** Begin Text to read **
- Born: Ruth Van Sickle August 8, 1897 Aurora, Illinois
- Died: April 18, 1989 (aged 91) Aurora, Illinois
- Education: Chicago Academy of Fine Arts, Carl Newland Werntz, John F. Carlson, George Bellows
- Known for: Painting, educator
- Movement: Realism
- Spouse: Albert (Sam) Ford

= Ruth VanSickle Ford =

American painter (1897–1989)

Ruth Van Sickle Ford (August 8, 1897 – April 18, 1989) was an American painter, art teacher, and owner of the Chicago Academy of Fine Arts. She credited artists George Bellows, who influenced her interest in social realism, and John Carlson, who founded the School of Landscape Painting in Woodstock, New York, with helping her to develop her talent. She traveled and made paintings in the United States, Caribbean and South America. An award-winner, her works are in many permanent public and private collections. A book has been written about her entitled Warm Light, Cool Shadows: The Life and Art of Ruth Van Sickle Ford.

==Personal life and education==
Ruth Van Sickle was born August 8, 1897 in Aurora, Illinois to Charles P. Van Sickle and Anna Miller, who had immigrated from Germany in 1879. The Van Sickles, who owned the restaurant The Rookery, were married about 1891. She was an only child and grew up on the west side of Aurora, Illinois. She attended West Aurora High School. After high school graduation in 1915, she enrolled at the Chicago Academy of Fine Arts, where she studied under Carl Newland Werntz and graduated in 1918. Van Sickle was a classmate of Walt Disney, with whom she stayed in contact after school. She continued studying art and credited the influences of teachers John Carlson, founder of the School of Landscape Painting in Woodstock, New York, and social realist George Bellows. She also studied at the Art Students League, Chicago and the New York Art Students League summer school.

She married civil engineer Albert (Sam) Ford in 1918 in a military ceremony in Houston, Texas. After the wedding he departed for service in the First World War. In 1918 Ruth traveled while pregnant to visit a relative in Utah and gave birth while on the trip to their only child, Barbara. After the war, the Fords settled in Aurora. Barbara graduated from West Aurora High School in 1936 and attended Wellesley College.

Ford did not consider herself a feminist, but believed that "if a woman has the desire to do something, she should do it." She used the name Ruth Van Sickle Ford, when it was unusual to maintain the maiden surname, because she would often get notes intended for Ruth Ford, a local strip-tease artist.
** End Text to read **
** Begin Extracted entries **
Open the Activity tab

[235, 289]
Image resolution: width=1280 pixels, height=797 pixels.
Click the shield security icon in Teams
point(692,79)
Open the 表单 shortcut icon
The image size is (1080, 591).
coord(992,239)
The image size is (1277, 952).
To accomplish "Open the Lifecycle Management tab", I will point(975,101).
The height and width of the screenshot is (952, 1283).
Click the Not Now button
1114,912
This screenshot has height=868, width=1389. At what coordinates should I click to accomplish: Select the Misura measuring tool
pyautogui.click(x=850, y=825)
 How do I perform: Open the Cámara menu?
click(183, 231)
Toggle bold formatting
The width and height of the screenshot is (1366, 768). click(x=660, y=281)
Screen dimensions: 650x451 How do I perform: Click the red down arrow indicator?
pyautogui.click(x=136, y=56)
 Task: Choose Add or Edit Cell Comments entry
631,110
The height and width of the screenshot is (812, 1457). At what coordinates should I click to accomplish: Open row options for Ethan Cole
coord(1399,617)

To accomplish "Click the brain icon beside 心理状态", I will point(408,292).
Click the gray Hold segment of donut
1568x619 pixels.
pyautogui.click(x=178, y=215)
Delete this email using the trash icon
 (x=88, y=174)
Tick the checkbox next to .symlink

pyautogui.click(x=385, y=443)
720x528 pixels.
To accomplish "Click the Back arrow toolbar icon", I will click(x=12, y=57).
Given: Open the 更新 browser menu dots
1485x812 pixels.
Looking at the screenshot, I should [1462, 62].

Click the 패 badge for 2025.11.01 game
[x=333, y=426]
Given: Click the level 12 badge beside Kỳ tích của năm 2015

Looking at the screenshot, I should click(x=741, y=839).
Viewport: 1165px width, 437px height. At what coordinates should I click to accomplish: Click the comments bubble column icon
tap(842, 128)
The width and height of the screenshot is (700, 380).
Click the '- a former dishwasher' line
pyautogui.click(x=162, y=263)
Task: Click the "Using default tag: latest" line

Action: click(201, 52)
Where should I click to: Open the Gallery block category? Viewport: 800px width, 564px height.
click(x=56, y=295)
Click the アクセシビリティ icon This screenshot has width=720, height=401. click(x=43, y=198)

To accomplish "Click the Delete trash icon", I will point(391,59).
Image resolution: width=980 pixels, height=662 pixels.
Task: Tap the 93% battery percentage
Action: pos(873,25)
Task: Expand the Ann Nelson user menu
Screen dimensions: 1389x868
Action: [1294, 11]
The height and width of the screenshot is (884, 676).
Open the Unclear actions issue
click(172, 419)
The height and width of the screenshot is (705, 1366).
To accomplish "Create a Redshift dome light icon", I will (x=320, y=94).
** End Extracted entries **
▶ [Set of tasks]
1) According to the Ruth Van Sickle Ford biography, where did she marry Albert (Sam) Ford?
2) Continue the Ruth Van Sickle Ford biography from the point where it stops.

▶ [Expected responses]
1) In a military ceremony in Houston, Texas.

2)
Ford herself recounted how people would peer in the windows at the most inopportune moments, such as the day she stepped out from a bath only to find several ladies observing her through the glass. She famously went to the front door and asked the ladies if they, too, would like a bath in her house.
— Mary Clark Ormond, Aurora Historical Society

In 1949, the Fords hired architect Bruce Goff, an instructor at the Chicago Academy of Fine Arts, to design and construct a house generally known as "Round House" at 404 South Edgelawn Avenue on Aurora's west side. Said to be modeled after a Tibetan nomad tent, it was also known as the Umbrella House, Mushroom House and Coal House, and attracted curiosity-seekers. It was a balloon-like structure with walls made of coal and chunks of colored glass that had an open interior floor plan. In April 1951 it was described as a "Hollywood fantasy" and a "fine spangling lustrous toy" by the Architectural Forum magazine.

Tired of the attention that their home received, in 1961 they sold it and moved to a conventional ranch house a few blocks away.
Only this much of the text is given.